中国語のプレゼンは「Google翻訳」のカメラ入力で翻訳

 中国Huaweiがついに発表した独自OS「HarmonyOS」のイベントは、ストリーミングで英語の同時通訳はあったものの、プレゼン資料はすべて中国語でした。テキストデータならコピーしてWebの「Google翻訳」で日本語にすればいいのですが、画像(映像)ではそれができません。

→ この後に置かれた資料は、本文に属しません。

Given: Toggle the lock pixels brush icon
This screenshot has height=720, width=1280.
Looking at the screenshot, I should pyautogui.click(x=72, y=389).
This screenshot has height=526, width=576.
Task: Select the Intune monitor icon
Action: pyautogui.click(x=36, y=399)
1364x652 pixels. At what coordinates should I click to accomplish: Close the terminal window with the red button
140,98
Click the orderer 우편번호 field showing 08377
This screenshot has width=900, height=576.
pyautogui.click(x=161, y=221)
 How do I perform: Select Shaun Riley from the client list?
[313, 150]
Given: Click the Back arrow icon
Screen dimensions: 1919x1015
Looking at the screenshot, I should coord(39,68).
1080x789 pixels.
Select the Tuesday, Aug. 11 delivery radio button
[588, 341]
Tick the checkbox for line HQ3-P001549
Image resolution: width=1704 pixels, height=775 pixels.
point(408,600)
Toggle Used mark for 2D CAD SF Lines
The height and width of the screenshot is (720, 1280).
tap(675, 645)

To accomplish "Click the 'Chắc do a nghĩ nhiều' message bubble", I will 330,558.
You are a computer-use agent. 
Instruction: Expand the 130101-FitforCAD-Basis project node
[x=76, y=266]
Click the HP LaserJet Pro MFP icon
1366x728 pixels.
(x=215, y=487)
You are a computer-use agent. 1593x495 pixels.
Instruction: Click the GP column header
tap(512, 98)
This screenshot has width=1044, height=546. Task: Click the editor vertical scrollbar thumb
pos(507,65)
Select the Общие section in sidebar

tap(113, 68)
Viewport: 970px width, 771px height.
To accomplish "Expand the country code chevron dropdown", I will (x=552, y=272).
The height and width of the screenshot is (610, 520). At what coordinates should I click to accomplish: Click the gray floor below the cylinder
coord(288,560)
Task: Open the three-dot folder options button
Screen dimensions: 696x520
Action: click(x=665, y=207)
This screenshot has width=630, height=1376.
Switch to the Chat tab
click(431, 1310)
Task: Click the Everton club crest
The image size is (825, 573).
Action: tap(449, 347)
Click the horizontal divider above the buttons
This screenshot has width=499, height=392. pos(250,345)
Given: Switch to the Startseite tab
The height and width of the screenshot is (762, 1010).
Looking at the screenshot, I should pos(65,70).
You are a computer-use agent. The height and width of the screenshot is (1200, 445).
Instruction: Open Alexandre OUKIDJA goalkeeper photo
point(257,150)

 huawei 発表イベントのストリーミングで表示されたプレゼン資料

 そんなときは、Pixel 3にインストールしてある「Google翻訳」アプリの出番。「Google翻訳」アプリの「カメラ入力」をタップし、PCで表示したプレゼン資料の画像にカメラを合わせると、ぽよよーんと日本語化してくれました。手表はウォッチ、音箱はスピーカー、耳机はヘッドホン、です。

 translate 「カメラ入力」で中国語を日本語に翻訳してもらえた

 Google翻訳のレベルはどんどん上がっていて、海外ニュースを紹介する仕事でとても助かっていますが、仕事自体がなくなりそうな気がします。

Google画像検索がAmazonやInstagramっぽくなった

 Google画像検索の検索結果の表示方法が、8月6日からちょっと変わったことにお気づきでしょうか。

 search Google画像検索のトップページ(ここは変わっていません)

 検索結果の1つをクリックすると、画面の右にその画像の情報が黒縁でまとめて表示されるようになりました。以前はクリックするとその場でちょっと大きく表示してURLやコンテンツのタイトルなどが表示されるだけでした が、この黒縁のまとめはしっかり画像元のWebサイト名が表示されて1クリックで飛べるようになり、商品の画像の場合は価格やサイズ、在庫のあるなしまでしっかり表示されるようになりました(商品データはWebサイトオーナーが対応させていないと表示されませんが)。

 picture 最近のGoogle画像検索

 黒縁の下の方には「関連画像」として、GoogleのAIさんが「似てる」と思った画像がずらっと並びます。なので、例えば「麦わら帽子が欲しいなぁ」と画像検索し、「このタイプがいいなぁ」とクリックすると、似ているタイプの麦わら帽子がわらわらと表示されるのです。

 買いたい物を探すには便利。でも、買いたい物はもっぱらAmazon.co.jp内で検索していて、Google画像検索はほとんど仕事でしか使っていな。。。あ、そこがGoogleさんの狙いですね。商品の検索をAmazonやInstagramに奪われつつある危機感から、このような商品検索的な機能強化をすることになったようです。

 Googleの画像検索結果からオンラインショップに人が来てくれれば、個人クリエイターにとってもチャンスが増えるのはいいことですが、「Googleマイビジネス」同様にビジネスオーナー側で手間を掛ける必要があり、それができないショップには不利になるのは難しい問題です。